晴れの日や雨の日

約10年ぶりの父親はどんな姿、顔つきをしているだろう。
生き別れたままでもかまわないと思っていた父親。

自分の中で、あの人に対してもうあんまり言いたい事もなくなっている。

でもそれなりの年齢になると、父親が突然いなくなった事を想定すると確認しておかなくてはいけないことがたくさんある。

車内で目の前に座っている学生2人組はケタケタと楽しそうに会話している。

20年ほど前は自分もそんな風にお気楽だったかな?
そんな風に見えている事もあれば、その頃抱えていた家庭環境の悩みでドンヨリしていたこともあったな。

人生は進む。

一方向にしか進まない。

みんな老いていく。
今もまだ若い方だ、とは思う。
でも本当の若者と比べるとずいぶん色んな事を経験して知ったことも、失ったことも思い出せないほどある。

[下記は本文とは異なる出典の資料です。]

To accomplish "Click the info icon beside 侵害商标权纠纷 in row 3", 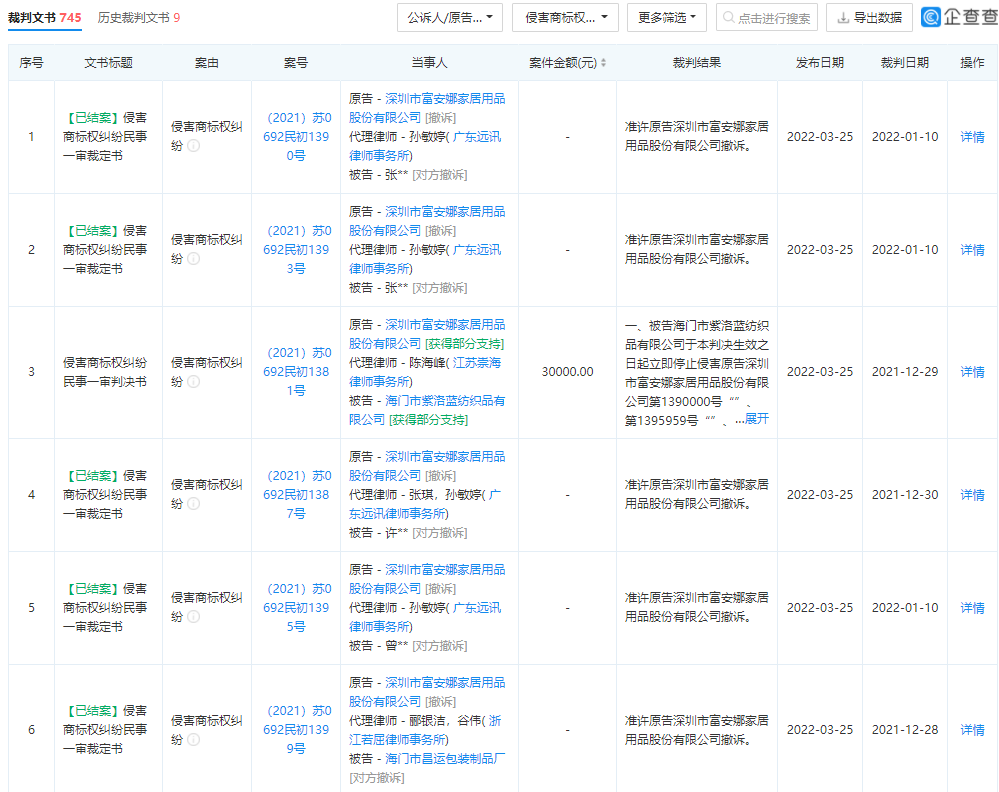I will (193, 381).
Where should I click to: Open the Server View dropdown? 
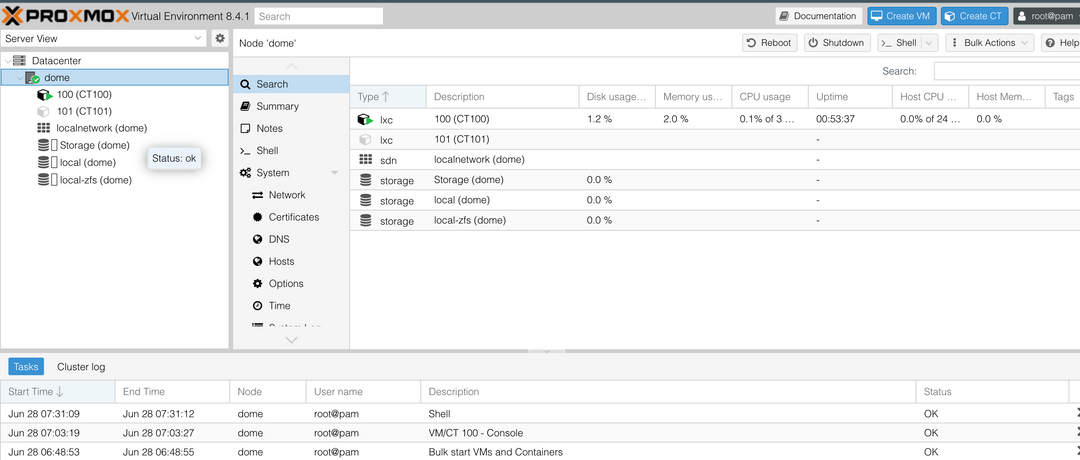198,38
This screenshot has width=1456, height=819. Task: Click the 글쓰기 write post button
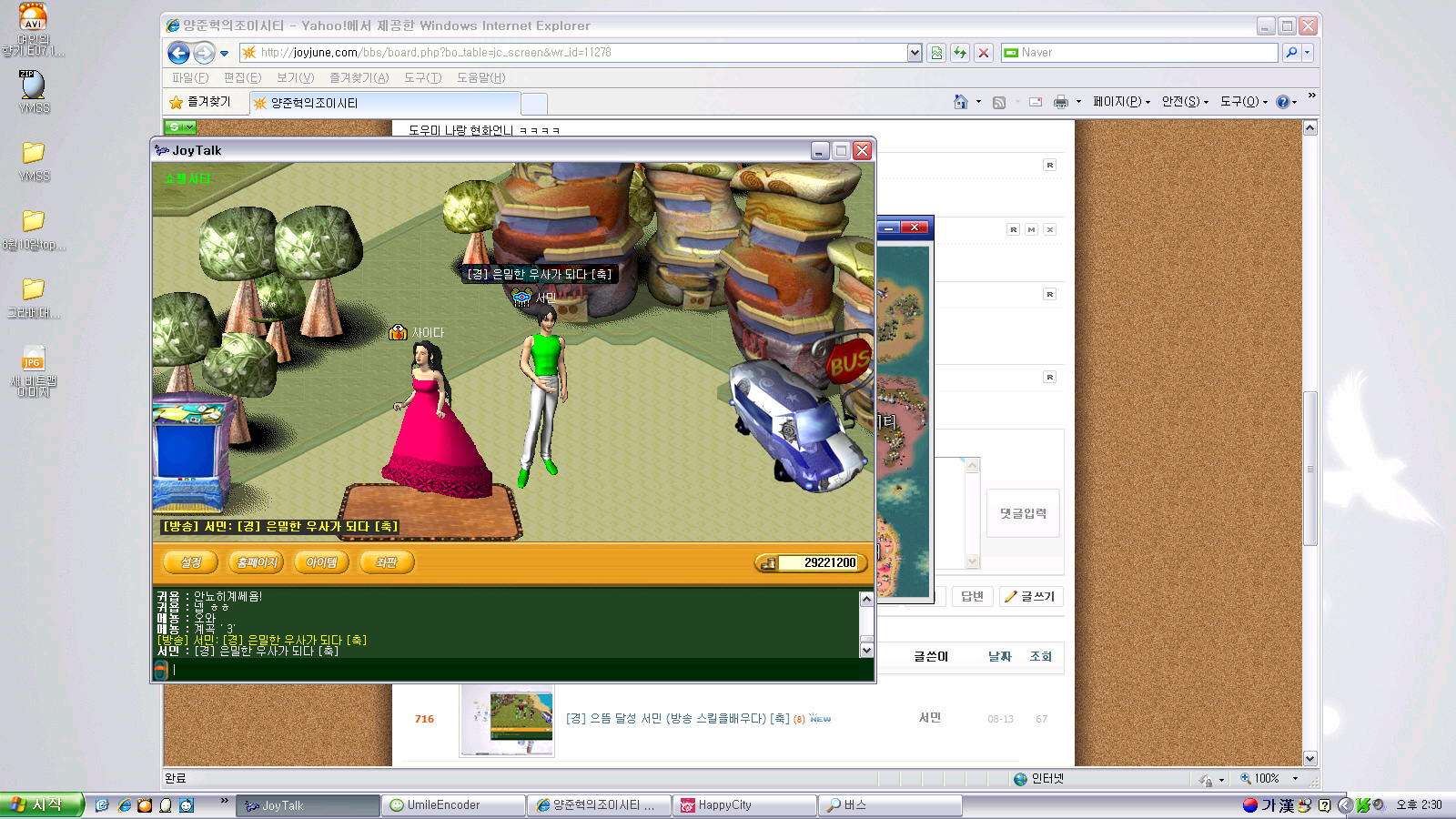tap(1031, 596)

今もまだ無表情でいる自分も、能天気でアホみたいにばか笑いする自分もいる。

そして目覚めれば、晴れの日や雨の日の中を漂っている。

以前友人はこう言った。
「勉強もスポーツもできたお前がどうしてそんなに落ちぶれた?」

きっと今の姿が自分が選んできた人生の答えなのだろう。

挑戦をする選択、逃げるという選択

それらの積み重ね

年を重ねるにつれ見えていなかった風景が見えるようになってきたと思ってはいたが、予期せぬことが起きていく。

それらは運命? 必然? 試練?

結局いつも最後は自分にしがみつき、ムチ打って進む。

自分の生にしがみついている。
どんなに無表情の仮面をかぶっていても、ガキの頃に飛び回っていた自分はどこにも行かない。

 

父親を知らずに育った父親に会いに出かけよう。

親子が離れてそれぞれ抱えていた、わだかまりや葛藤を並べよう。

とりあえず旅行の土産物のマグカップを渡そう。